§ Task to complete
Could every line of the data be copied out once more, exactly?

·····

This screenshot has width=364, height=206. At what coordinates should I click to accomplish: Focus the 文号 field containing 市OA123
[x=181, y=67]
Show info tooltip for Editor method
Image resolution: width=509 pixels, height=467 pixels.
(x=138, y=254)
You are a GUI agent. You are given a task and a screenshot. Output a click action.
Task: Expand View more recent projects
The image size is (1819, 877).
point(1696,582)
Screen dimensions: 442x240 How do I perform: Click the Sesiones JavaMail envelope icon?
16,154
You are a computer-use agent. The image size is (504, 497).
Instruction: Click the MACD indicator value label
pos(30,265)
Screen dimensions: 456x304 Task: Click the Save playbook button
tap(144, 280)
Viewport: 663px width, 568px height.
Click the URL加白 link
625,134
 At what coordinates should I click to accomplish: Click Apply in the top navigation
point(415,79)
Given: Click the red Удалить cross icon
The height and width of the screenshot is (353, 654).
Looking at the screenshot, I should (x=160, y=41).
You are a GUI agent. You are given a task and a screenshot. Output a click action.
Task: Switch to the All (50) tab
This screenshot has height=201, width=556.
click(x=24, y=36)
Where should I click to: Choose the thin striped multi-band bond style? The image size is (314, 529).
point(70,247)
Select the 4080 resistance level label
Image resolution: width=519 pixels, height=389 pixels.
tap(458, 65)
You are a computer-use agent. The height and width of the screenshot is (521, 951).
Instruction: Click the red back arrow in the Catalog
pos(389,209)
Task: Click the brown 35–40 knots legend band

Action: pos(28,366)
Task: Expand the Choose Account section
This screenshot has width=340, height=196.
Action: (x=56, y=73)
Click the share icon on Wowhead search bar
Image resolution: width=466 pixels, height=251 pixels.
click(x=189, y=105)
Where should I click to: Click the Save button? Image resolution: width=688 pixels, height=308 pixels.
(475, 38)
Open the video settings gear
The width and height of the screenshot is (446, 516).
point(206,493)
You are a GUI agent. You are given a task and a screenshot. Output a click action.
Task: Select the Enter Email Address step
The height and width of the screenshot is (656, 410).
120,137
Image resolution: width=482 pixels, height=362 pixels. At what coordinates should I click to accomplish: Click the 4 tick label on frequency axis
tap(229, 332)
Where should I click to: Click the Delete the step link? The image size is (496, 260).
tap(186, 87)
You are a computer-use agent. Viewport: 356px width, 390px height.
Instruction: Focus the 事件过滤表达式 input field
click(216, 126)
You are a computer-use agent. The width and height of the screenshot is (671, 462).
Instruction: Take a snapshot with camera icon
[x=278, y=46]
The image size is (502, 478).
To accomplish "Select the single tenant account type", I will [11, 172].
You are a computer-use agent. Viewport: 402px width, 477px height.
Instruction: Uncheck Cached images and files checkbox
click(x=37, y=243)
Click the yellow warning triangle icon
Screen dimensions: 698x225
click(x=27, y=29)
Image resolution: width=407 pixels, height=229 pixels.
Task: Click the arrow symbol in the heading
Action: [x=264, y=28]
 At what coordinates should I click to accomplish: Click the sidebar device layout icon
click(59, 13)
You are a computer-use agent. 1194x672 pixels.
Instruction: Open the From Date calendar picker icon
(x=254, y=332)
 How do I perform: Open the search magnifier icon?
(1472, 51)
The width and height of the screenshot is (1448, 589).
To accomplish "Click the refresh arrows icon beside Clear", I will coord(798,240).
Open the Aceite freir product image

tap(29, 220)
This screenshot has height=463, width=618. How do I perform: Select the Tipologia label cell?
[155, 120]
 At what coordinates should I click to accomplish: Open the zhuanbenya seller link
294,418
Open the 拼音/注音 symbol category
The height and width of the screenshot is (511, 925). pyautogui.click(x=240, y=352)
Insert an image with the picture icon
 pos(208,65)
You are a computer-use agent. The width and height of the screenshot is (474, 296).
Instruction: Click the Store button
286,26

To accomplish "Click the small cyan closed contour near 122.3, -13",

·····

§ Written solution
This screenshot has width=364, height=206. At what coordinates should I click to accomplish: Focus the 文号 field containing 市OA123
[x=181, y=67]
Show info tooltip for Editor method
Image resolution: width=509 pixels, height=467 pixels.
(x=138, y=254)
You are a GUI agent. You are given a task and a screenshot. Output a click action.
Task: Expand View more recent projects
The image size is (1819, 877).
point(1696,582)
Screen dimensions: 442x240 How do I perform: Click the Sesiones JavaMail envelope icon?
16,154
You are a computer-use agent. The image size is (504, 497).
Instruction: Click the MACD indicator value label
pos(30,265)
Screen dimensions: 456x304 Task: Click the Save playbook button
tap(144, 280)
Viewport: 663px width, 568px height.
Click the URL加白 link
625,134
 At what coordinates should I click to accomplish: Click Apply in the top navigation
point(415,79)
Given: Click the red Удалить cross icon
The height and width of the screenshot is (353, 654).
Looking at the screenshot, I should (x=160, y=41).
You are a GUI agent. You are given a task and a screenshot. Output a click action.
Task: Switch to the All (50) tab
This screenshot has height=201, width=556.
click(x=24, y=36)
Where should I click to: Choose the thin striped multi-band bond style? The image size is (314, 529).
point(70,247)
Select the 4080 resistance level label
Image resolution: width=519 pixels, height=389 pixels.
tap(458, 65)
You are a computer-use agent. The height and width of the screenshot is (521, 951).
Instruction: Click the red back arrow in the Catalog
pos(389,209)
Task: Click the brown 35–40 knots legend band

Action: pos(28,366)
Task: Expand the Choose Account section
This screenshot has width=340, height=196.
Action: (x=56, y=73)
Click the share icon on Wowhead search bar
Image resolution: width=466 pixels, height=251 pixels.
click(x=189, y=105)
Where should I click to: Click the Save button? Image resolution: width=688 pixels, height=308 pixels.
(475, 38)
Open the video settings gear
The width and height of the screenshot is (446, 516).
point(206,493)
You are a GUI agent. You are given a task and a screenshot. Output a click action.
Task: Select the Enter Email Address step
The height and width of the screenshot is (656, 410).
120,137
Image resolution: width=482 pixels, height=362 pixels. At what coordinates should I click to accomplish: Click the 4 tick label on frequency axis
tap(229, 332)
Where should I click to: Click the Delete the step link? The image size is (496, 260).
tap(186, 87)
You are a computer-use agent. Viewport: 356px width, 390px height.
Instruction: Focus the 事件过滤表达式 input field
click(216, 126)
You are a computer-use agent. The width and height of the screenshot is (671, 462).
Instruction: Take a snapshot with camera icon
[x=278, y=46]
The image size is (502, 478).
To accomplish "Select the single tenant account type", I will [11, 172].
You are a computer-use agent. Viewport: 402px width, 477px height.
Instruction: Uncheck Cached images and files checkbox
click(x=37, y=243)
Click the yellow warning triangle icon
Screen dimensions: 698x225
click(x=27, y=29)
Image resolution: width=407 pixels, height=229 pixels.
Task: Click the arrow symbol in the heading
Action: [x=264, y=28]
 At what coordinates should I click to accomplish: Click the sidebar device layout icon
click(59, 13)
You are a computer-use agent. 1194x672 pixels.
Instruction: Open the From Date calendar picker icon
(x=254, y=332)
 How do I perform: Open the search magnifier icon?
(1472, 51)
The width and height of the screenshot is (1448, 589).
To accomplish "Click the refresh arrows icon beside Clear", I will coord(798,240).
Open the Aceite freir product image

tap(29, 220)
This screenshot has height=463, width=618. How do I perform: Select the Tipologia label cell?
[155, 120]
 At what coordinates should I click to accomplish: Open the zhuanbenya seller link
294,418
Open the 拼音/注音 symbol category
The height and width of the screenshot is (511, 925). pyautogui.click(x=240, y=352)
Insert an image with the picture icon
 pos(208,65)
You are a computer-use agent. The width and height of the screenshot is (474, 296).
Instruction: Click the Store button
286,26

To accomplish "Click the small cyan closed contour near 122.3, -13",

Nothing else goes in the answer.